[Collected data entries]
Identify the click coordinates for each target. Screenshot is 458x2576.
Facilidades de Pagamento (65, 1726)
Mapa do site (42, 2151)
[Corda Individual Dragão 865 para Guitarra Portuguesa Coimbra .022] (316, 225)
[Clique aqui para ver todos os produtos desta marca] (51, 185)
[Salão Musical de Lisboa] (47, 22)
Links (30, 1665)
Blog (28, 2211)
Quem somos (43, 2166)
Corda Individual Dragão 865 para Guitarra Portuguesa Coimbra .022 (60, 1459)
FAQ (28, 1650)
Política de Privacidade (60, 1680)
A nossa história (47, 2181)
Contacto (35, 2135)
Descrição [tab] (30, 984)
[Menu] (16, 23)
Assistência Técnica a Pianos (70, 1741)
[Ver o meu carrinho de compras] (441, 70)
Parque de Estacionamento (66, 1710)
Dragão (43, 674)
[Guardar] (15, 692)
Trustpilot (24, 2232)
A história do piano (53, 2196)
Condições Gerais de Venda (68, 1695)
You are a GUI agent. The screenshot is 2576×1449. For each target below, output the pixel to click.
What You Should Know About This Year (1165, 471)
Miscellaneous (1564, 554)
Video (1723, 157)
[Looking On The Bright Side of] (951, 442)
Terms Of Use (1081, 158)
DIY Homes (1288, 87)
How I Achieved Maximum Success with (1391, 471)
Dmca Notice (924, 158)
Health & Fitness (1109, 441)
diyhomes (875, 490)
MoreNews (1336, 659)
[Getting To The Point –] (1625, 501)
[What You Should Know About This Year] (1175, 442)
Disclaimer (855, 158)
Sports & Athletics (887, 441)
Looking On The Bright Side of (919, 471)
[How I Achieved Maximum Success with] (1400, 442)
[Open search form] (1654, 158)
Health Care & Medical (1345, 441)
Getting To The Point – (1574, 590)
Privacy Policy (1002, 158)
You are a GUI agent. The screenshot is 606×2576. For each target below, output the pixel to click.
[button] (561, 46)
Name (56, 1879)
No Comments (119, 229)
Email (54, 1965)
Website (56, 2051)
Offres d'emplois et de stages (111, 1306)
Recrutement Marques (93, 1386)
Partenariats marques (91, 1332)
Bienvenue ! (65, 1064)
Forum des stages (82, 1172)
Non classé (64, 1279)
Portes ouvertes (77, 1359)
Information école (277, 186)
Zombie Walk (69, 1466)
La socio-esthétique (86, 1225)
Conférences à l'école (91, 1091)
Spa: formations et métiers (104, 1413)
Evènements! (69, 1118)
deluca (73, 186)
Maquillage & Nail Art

_Task to carry out_
Word for word, restate the lines of the data above that fall between the line holding "[Menu] (16, 23)" and the line holding "Miscellaneous (1564, 554)", inclusive, and no other lines.

_Result of this exercise_
[Menu] (16, 23)
Assistência Técnica a Pianos (70, 1741)
[Ver o meu carrinho de compras] (441, 70)
Parque de Estacionamento (66, 1710)
Dragão (43, 674)
[Guardar] (15, 692)
Trustpilot (24, 2232)
A história do piano (53, 2196)
Condições Gerais de Venda (68, 1695)
You are a GUI agent. The screenshot is 2576×1449. For each target below, output the pixel to click.
What You Should Know About This Year (1165, 471)
Miscellaneous (1564, 554)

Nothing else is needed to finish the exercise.